● PASAJE EXTRAÍDO
━━━━━━━━

La vida es harto breve, aunque, a
veces, un minuto pueda parecer un siglo. Y gracias si dicha brevedad, o una
buena parte de la misma, la podemos utilizar en nuestro gozo y provecho, sea
con el trabajo y el gobierno que sea. Y más gracias debemos dar todavía si
hemos consumido nuestro tiempo en tanto descansaban las lanzas bipotentes, y
dormían los épicos clarines que despiertan a los horrorosos ejércitos. Debemos
reconocer nuestra buena estrella si hemos tenido la enorme fortuna de usar los
dedos para aquello que han sido creados: que los dedos han sido otorgados más
bien para escribir que para luchar.[3] Supongamos, pues, que
tenemos un gobierno que gobierna, y pasa desapercibido; y una paz medio
llevadera. Resta pedir por acrecentarla, por la justicia y la equidad, a fin de
poder llevar hasta sus últimas consecuencias la segunda pasión, la del placer
en lo que respecta al trabajo.¿Qué tipo de trabajo le gusta a cada una de las
personas que componen la sociedad? ¿Y es factible realizarlo? Centrémonos en
uno, en el estudio de determinadas artes o disciplinas.
¡Oh Creador amante de la paz,
pulveriza a las naciones belicosas, que hacen más daño a los libros que todas
las demás calamidades juntas![4] No solamente la guerra,
sin embargo, está en contra de los libros y los destruye. También se puede
sublevar contra ellos, encerrándolos en la mazmorra del desprecio y del olvido,
un pretendido pragmatismo, un fin en el cual los libros tienen un cierto papel,
pero no el papel principal. Los libros para una persona práctica y sensata,
pragmática, se pueden convertir en nuestros enemigos, en la mirada que todo lo
envenena, en un monstruo que nos encanta, nos vacía las entrañas y nos arroja
como un vampiro puede arrojar a su víctima tras haberle succionado la sangre.

━━━━━━━━

● DESAFÍOS
a. Traduce al inglés esta oración del pasaje sobre la vida y los libros: "La vida es harto breve, aunque, a veces, un minuto pueda parecer un siglo."
b. Prolonga el pasaje sobre la vida y los libros a partir de su última oración.

● DATOS PROPORCIONADOS
━━━━━━━━

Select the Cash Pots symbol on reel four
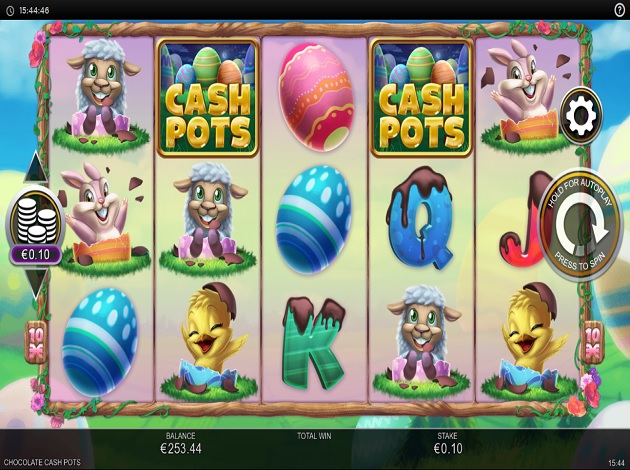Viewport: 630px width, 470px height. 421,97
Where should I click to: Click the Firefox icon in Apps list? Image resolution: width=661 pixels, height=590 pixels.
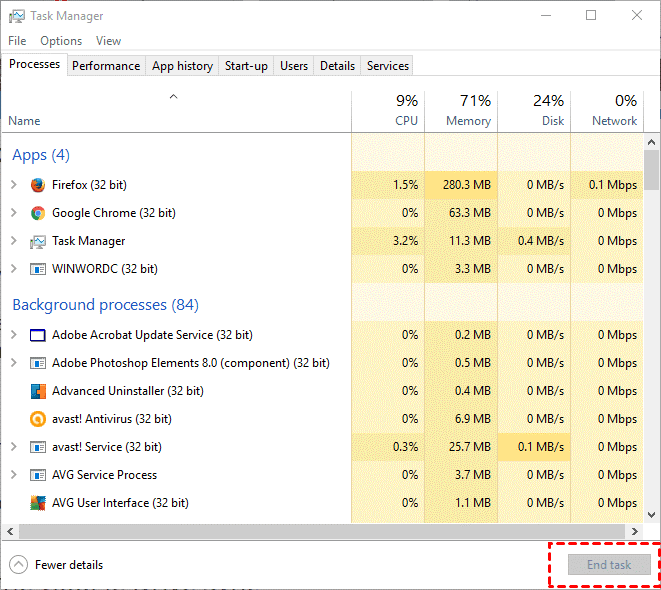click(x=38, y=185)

━━━━━━━━

● RESULTADOS EN ORDEN
a. Life is quite brief, although at times a minute may seem like a century.

b.
Leer o ir al teatro, o al cine, puede ser una aventura harto peligrosa: el
lector o espectador puede quedar petrificado ante esa Medusa, que la inmensa
mayoría de la sociedad considera engañosa. “Está muy bien buscar el placer, le
dirán entonces; todos lo buscamos y lo pretendemos, pero hay una escala, un
orden, una jerarquía, primum manducare, deinde philosophari.” ¿Y alguien ha
visto que una persona normal y corriente pueda vivir de sus filosofías, de sus
especulaciones, de sus búsquedas en una sociedad en la que ni hay inquietudes
ni se lee? ¿Y qué se busca en los libros? “No se vive de cuentos y
ensoñaciones”, seguirán diciéndole. Y aquel que busca el placer en el trabajo
se percatará, a los pocos lances, que es cierto cuanto le han dicho y
predicado: no tardarán en recordarle que el Príncipe de los Ingenios estuvo a
punto de morir de hambre, como su Licenciado Vidriera, ¿y quién como él? Y así
el libro y sus enseñanza aparecen como un algo inalcanzable y generador de
impotencia, aunque también tiene sus ribetes de ironía: no se toman truchas...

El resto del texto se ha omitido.